Apricots are a delightful fruit that sadly doesn’t last long once they’ve been harvested. If you grow your own, or have found a bargain but, using up a glut of apricots fast enough can prove tricky. Fortunately you can freeze apricots to use later with ease, our guide will show you how to store this delicious fruit in your freezer.
Can You Freeze Apricots?
The great news is you can indeed freeze your fresh apricots ready to use at a time convenient to you. It’s also very easy to freeze fresh apricots so you’ll never have to worry about the waste again. Apricots are very good for you, boasting lots of healthy vitamins so you can keep them in the freezer for whenever that health boost is required.

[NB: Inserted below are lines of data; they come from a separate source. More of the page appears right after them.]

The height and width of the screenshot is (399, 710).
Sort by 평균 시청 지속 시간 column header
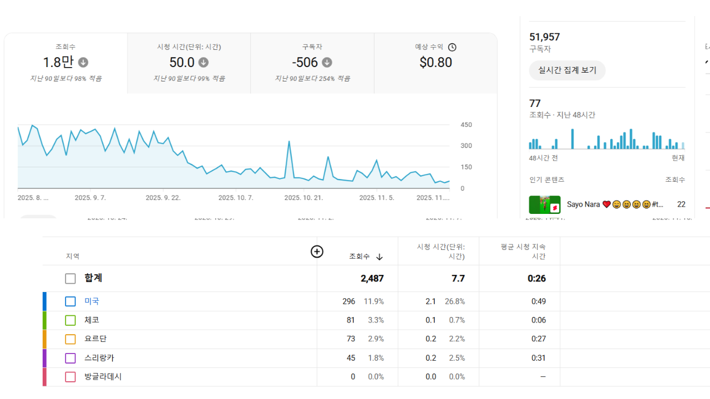pos(523,252)
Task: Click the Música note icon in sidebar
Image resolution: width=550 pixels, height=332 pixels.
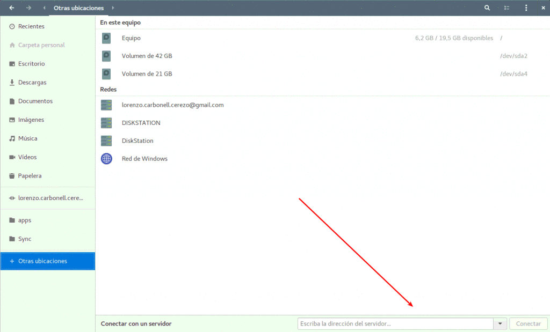Action: (x=11, y=138)
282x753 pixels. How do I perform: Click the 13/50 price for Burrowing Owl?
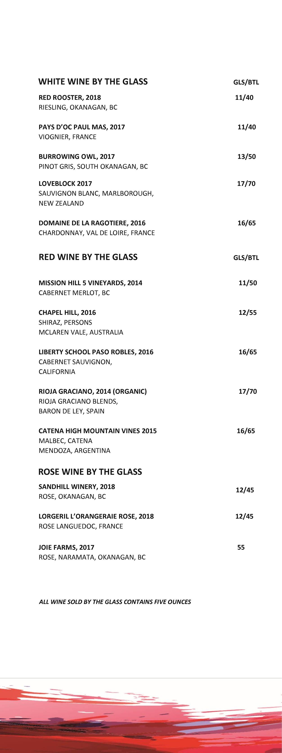pyautogui.click(x=246, y=157)
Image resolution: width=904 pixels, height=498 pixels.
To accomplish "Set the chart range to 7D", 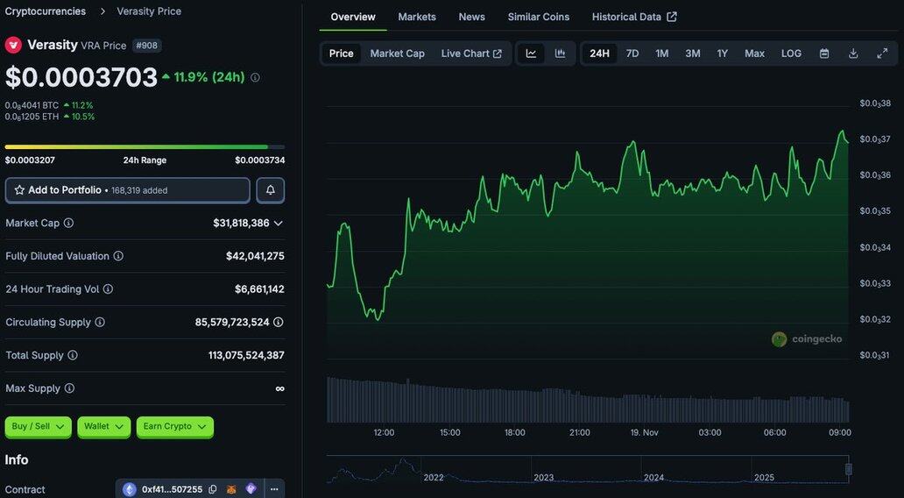I will point(632,53).

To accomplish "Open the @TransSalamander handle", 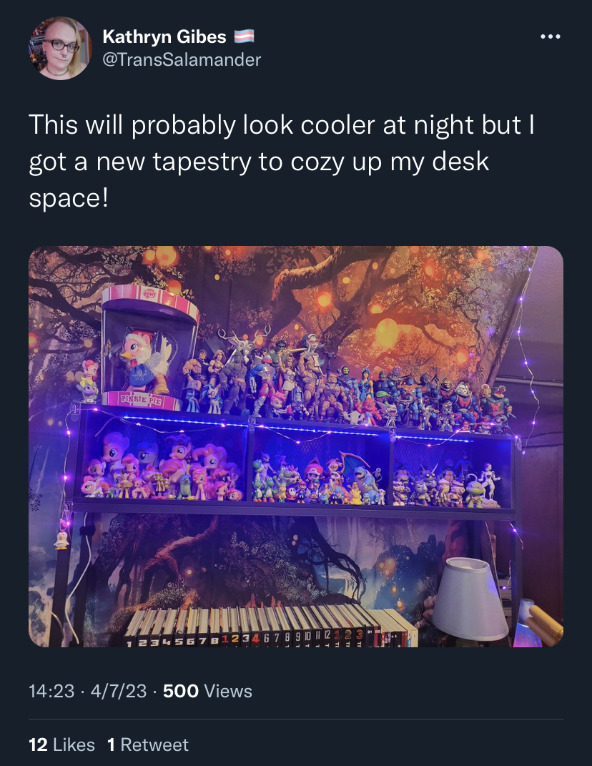I will [x=182, y=59].
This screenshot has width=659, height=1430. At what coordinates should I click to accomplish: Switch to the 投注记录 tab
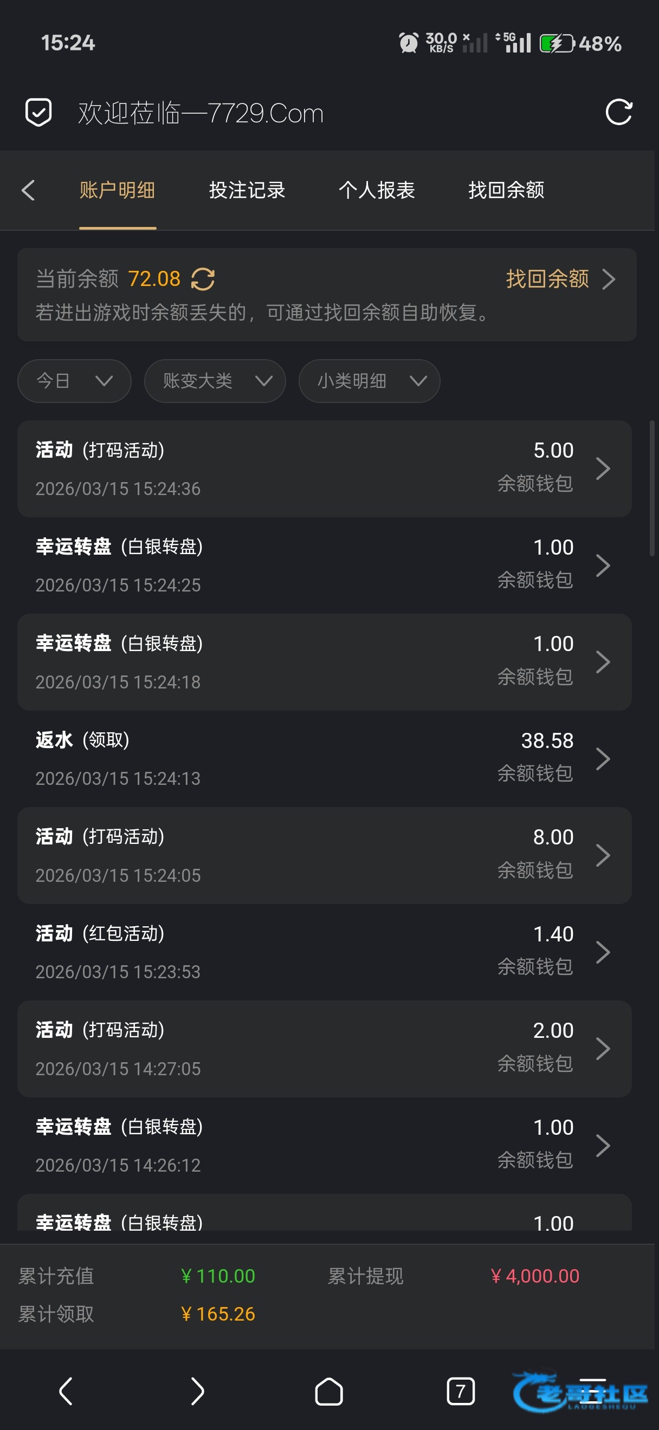pyautogui.click(x=247, y=190)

How to Prepare Apricots For The Freezer
To prepare your apricot for the freezer you’ll need to wash them and either manually dry them or leave them to air dry. Once fully dry they are ready to be frozen.
Slicing Apricots Before Freezing
You can slice your apricots in half and remove the pit before freezing. This will speed up the freezing process and be easier to prepare once they’ve defrosted. They cut easily and the pit should also be simple to take out.
Top Tip – Freezing Apricots Whole?
You don’t need to slice your apricots first, instead, you can wash and dry them and pop them in a bag straight in the freezer. They don’t even need to be peeled – they freeze just as well with their skins still on. They will take longer to freeze and defrost as a whole fruit so it’s important to bear this in mind. You’ll also need to prepare more room in the freezer for whole ones.
How Should Apricots Be Frozen?
Once you discover how simple it is to freeze apricots you’ll never put off doing it again. Having seasonal fruit to hand all year round is quite a satisfying feeling!
- Wash and dry the apricots well.
- You can leave the peel on if you will be using them in smoothies. You can peel them if you prefer, though.
- Cut each apricot in half and remove the pit from each one.
- Pop the apricot halves onto a lined tray and pop them in the freezer overnight.
- Once they have frozen, you can tip the apricots into bags or suitable Tupperware.
- Pop the date on them so you know how long they’ve been frozen.
- They will last a year in the freezer.
For some recipes, you can enjoy apricots straight from the freezer. They make a perfect cereal topper and can be whizzed up in a smoothie straight from frozen.
How To Defrost Apricots Before Use
The best way of defrosting your apricots is to simply take out the freezer the night before using them and pop them in the fridge. They will slowly defrost which will allow them to retain much of their shape. You can use the defrost button on the microwave but it can go mushy. Depending on the recipe you are using, this may not matter too much.
Freezing Apricots FAQ’s
Apricot season is short so what better way to have them at your disposal than to freeze them? Apricot purée can be frozen for up to 12 months which is very useful to know. For babies, simply spoon the purée into ice cube trays for the perfect portion size. Or pour into freezer bags to use in desserts or smoothies.
As long as the preserve is fully cooled, then there’s no reason not to freeze apricot jam. Pop the jam into bags (make sure you squeeze out any excess air) or use containers. Once frozen, the apricot jam will last 6 months in the freezer. Once you have thawed the jam ready to eat, it should be eaten within 4 weeks. Never attempt to refreeze thawed apricot jam.
Dried apricots can be frozen and can stay in there to be used indefinitely so if you have a glut this may be useful. However, they will also keep in the fridge if they are stored correctly for up to 12 months. They are great for snacking on and super healthy too so having them in the fridge or freezer will be handy.
Cooked apricots only last about 4 days in the fridge so it’s helpful to know you can also freeze stewed apricots. This will help preserve their best before date and can be defrosted overnight when needed. To stop them from turning brown, you can add a small amount of lemon juice before freezing them.